As a criminal defense and tax attorney, I often deal with the intersection of those two areas of practice when handling tax evasion and tax fraud cases. Even though the number of tax prosecutions by the federal government has increased in recent years, the total number of criminal tax prosecutions are relatively few. For example, in 2010, there were approximately 1,250 tax fraud charges brought by the Department of Justice.

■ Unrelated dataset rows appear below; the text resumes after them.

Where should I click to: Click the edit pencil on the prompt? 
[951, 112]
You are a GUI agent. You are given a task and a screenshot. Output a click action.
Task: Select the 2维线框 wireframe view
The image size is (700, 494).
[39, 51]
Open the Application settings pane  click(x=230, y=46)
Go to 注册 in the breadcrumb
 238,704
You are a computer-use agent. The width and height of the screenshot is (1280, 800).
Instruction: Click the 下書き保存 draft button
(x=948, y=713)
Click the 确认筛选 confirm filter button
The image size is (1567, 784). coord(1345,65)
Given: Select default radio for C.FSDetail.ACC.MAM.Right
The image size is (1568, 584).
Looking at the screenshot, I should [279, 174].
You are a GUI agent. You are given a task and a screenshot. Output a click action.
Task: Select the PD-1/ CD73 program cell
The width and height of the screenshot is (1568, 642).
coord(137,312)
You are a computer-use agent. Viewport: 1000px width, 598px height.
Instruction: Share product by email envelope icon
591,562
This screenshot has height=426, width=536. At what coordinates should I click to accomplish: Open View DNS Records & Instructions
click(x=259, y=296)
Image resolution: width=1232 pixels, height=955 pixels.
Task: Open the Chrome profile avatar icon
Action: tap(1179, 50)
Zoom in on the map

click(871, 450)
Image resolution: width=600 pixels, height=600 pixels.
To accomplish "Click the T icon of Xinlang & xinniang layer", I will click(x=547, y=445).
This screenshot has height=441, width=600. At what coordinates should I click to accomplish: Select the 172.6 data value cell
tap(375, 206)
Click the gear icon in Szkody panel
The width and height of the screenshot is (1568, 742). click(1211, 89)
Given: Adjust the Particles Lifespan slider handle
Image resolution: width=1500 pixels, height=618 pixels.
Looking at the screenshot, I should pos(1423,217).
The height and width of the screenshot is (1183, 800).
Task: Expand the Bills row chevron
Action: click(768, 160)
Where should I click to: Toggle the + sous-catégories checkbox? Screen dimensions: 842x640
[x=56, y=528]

With so few tax prosecutions each year, the types of criminal tax prosecutions usually focus on a few groups of people: celebrities or high profile people, tax protesters, and lately, those who have attempted to evade taxes by hiding assets outside the country. Of course, there are cases which don't fit into of the aforementioned categories, but two recent tax fraud cases show how tax authorities have targeted a few higher profile individuals. While the IRS and the Department of Justice are usually the lead agencies in the pursuit of tax fraud prosecutions, other agencies can also get involved.
Last week, actor Stephen Baldwin (who is looking very "Baldwin-esque" in the mugshot above) was arrested in New York for failure to file state income taxes for $350,000 in earnings from 2008-2010. Baldwin denies that he committed any crime, but acknowledges that his personal bankruptcy and other financial factors contributed to his inability to pay his taxes. Baldwin is scheduled to return to court on February 5, 2013.
Apparently, the U.S. is not the only government which pursues higher profile individuals, as Germany arrested Fabian Thylmann last week on suspicion of tax evasion. Although Thylmann may not be a household name to many, he is the owner of 2 of the world's top 110 websites, YouPorn and Pornhub. Thylmann was arrested in Belgium and will likely be extradited to Germany in the near future.